▶ Text section:

>> start

BT Trunk is another tightly regulated business which provides large chunks of long-distance transmission capacity - much of it to other telecom operators. Sales are about £3 billion: £1 billion from leased lines for data networks and other private circuits, £1 billion from international traffic and £1 billion from facilities provided to other telecom operators. Net profits are about £350 million.

BT Home makes use of the connections supplied by BT Loop - or rivals like COLT and Energis (see box) - to give homeowners basic telephony and extra services like call waiting and Internet connections. In the not-too-distant future, it could also offer cable television and interactive multimedia entertainment, but we base our estimates on sales and earnings of existing services only. BT Loop would start life with 20 million subscriber lines. We estimate sales of £180 a line, and net profits of £40 a line, which is less than the estimates of actual sales and profits made by Cruickshank's office at Oftel and by Analysys. We further discount those profits by 30% to allow for the inevitable loss of customers as competition to BT heats up. We calculate profits of £560 million. BT Business provides telephones, data transmission and other services to businesses.

Serving demanding customers requires high levels of professional expertise. So this is a higher overhead, higher service business than BT Home. With about 6 million lines and a net profit of about £80 a line, BT Business has profits of £480 million a year. BT Private Networks provides computer-systems integration services through joint ventures called Concert and Syntegra. These companies create and manage complex networks. They combine voice and data, and may effectively allow companies to run private telephone networks far more advanced than those BT offers its own customers. Investments: BT holds a 60% stake in Cellnet worth about £3 billion, a 20% stake in American telecom giant MCI worth about £2 billion, and other odds and ends - notably Yellow Pages and telephone-equipment sales - worth about £2 billion.

Apart from the investments - which are simply worth their open market value - we use two very different valuations for these business. We assume that the infrastructure businesses - BT Loop and BT Trunk - should trade on a price-earnings multiple of about nine. This is the average multiple of London Electricity or Seeboard, which do for elec- tricity what BT Loop does for telecoms, and of the National Grid, ditto for BT Trunk. On that multiple, BT Loop is worth about £1.5 billion and BT Trunk is worth about £3 billion.

There is no reason, though, to value BT's service businesses like the boring old National Grid. These are fast-growing businesses in dynamic markets. While exact comparisons are hard to find, a price-earnings multiple of about 25 would put the businesses squarely in the middle of companies like BSkyB (35), Reuters (25) and high-tech consultant SEMA (25) - and well below high-flying new media companies which command multiples of over 50 (see the table on page 43). Valued on that basis, BT Home is worth about £14 billion, BT Business £9 billion and BT Private Networks about £2.5 billion.

Tot up the value of all of these separate businesses and they total £37 billion. Throw in real estate or any fraction of the revenues that BT is likely to gain from new markets like interactive television and it gets even bigger. Given that BT itself, the sum of all these businesses, is valued at only £23 billion, this leads to an obvious question: what happened to all the value?

The simple truth is that BT's investors neither believe that BT will be allowed to compete vigorously in new markets, nor, for that matter, that BT will allow itself to compete. Breaking up BT could overturn both judgements at a stroke - and convince investors to give BT billions of pounds into the bargain.

>> end

▶ Set exercise: For each statement, say yes or no to whether it agrees with the passage about BT's businesses, and quote the words from the passage that decide it. 1. BT Home is valued at about £14 billion. 2. BT Trunk has sales of about £5 billion. 3. BT holds a 60% stake in MCI. Base your answers only on the passage about BT's businesses.

▶ Extracted material:
>> start

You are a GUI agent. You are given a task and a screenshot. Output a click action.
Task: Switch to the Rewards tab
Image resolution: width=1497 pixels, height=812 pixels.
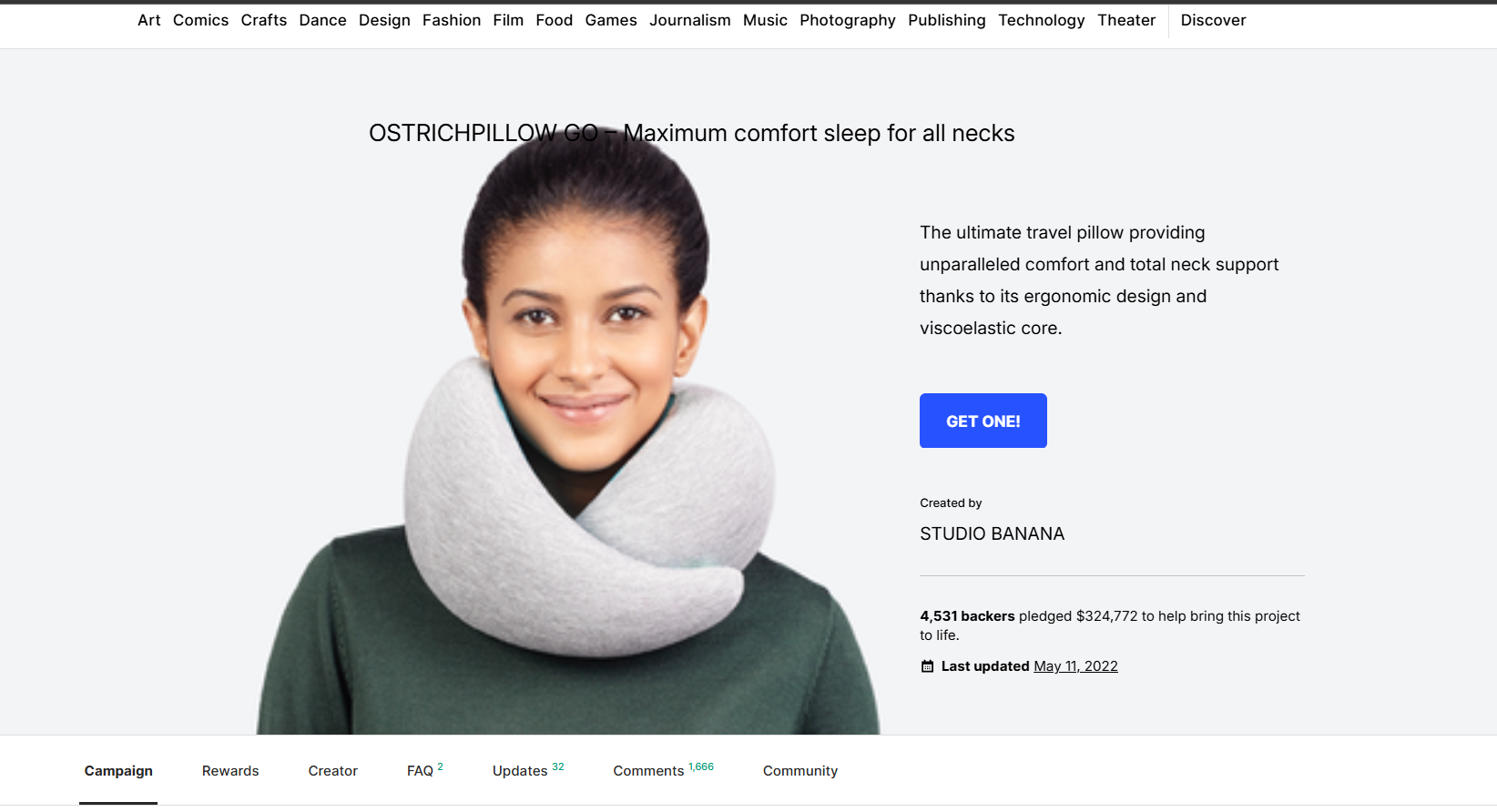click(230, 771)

>> end
>> start

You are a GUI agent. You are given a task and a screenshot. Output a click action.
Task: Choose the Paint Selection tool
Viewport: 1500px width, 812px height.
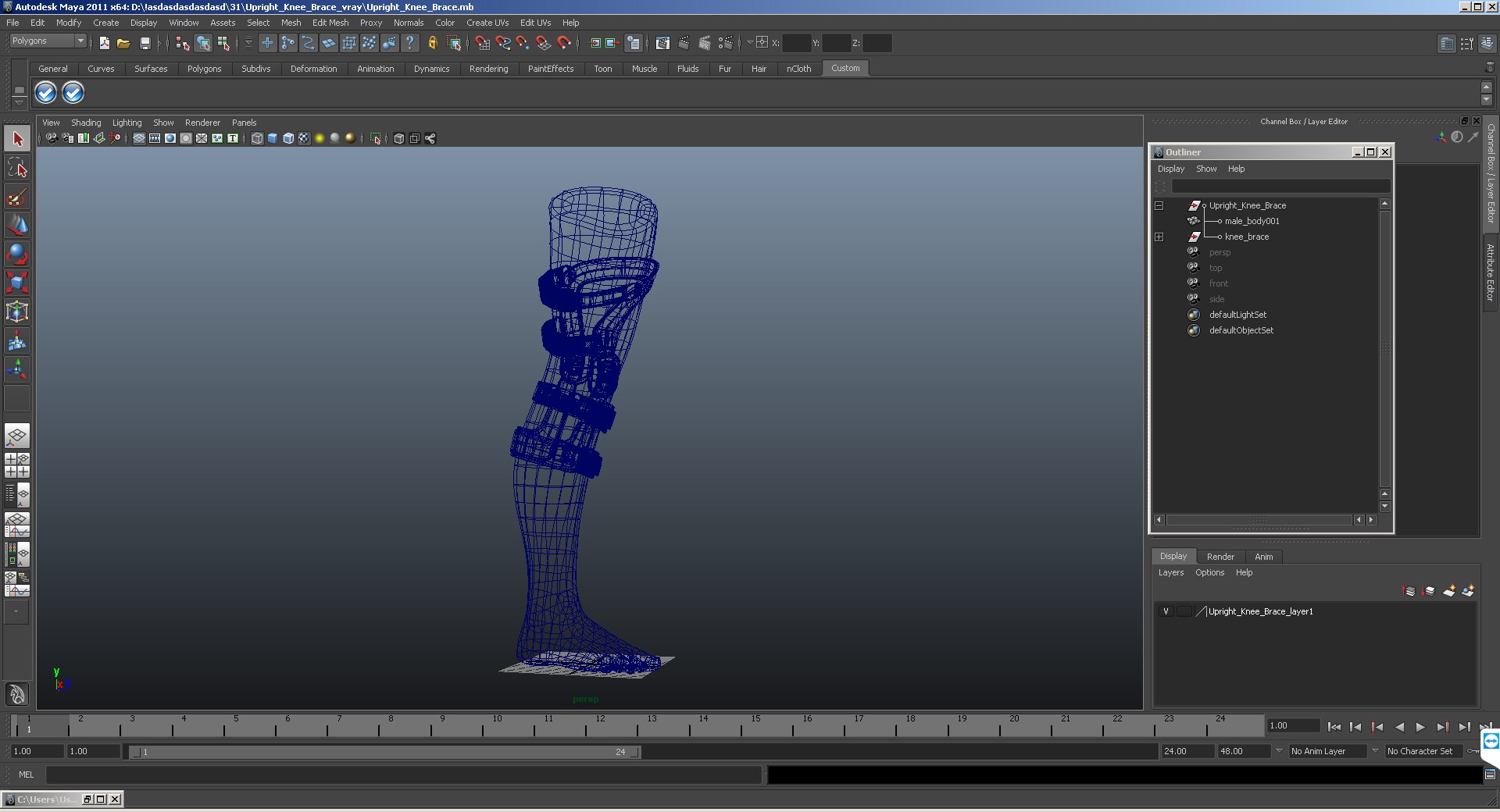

>> end
>> start

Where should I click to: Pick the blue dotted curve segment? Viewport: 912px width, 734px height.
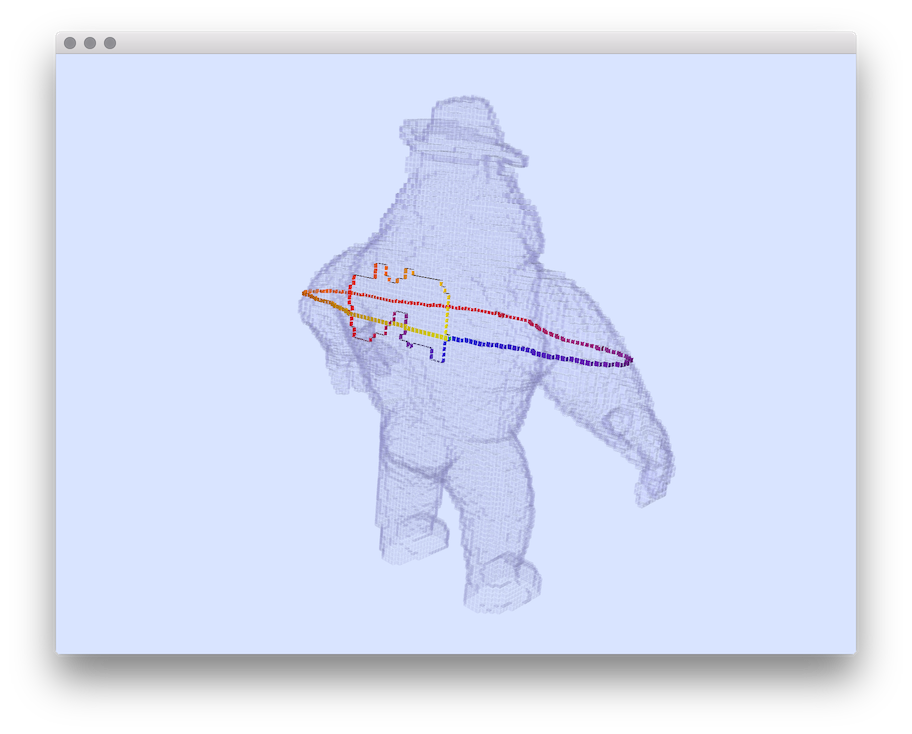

>> end

▶ Response to the exercise:
1. Yes: "BT Home is worth about £14 billion"
2. No: "Sales are about £3 billion"
3. No: "a 20% stake in American telecom giant MCI"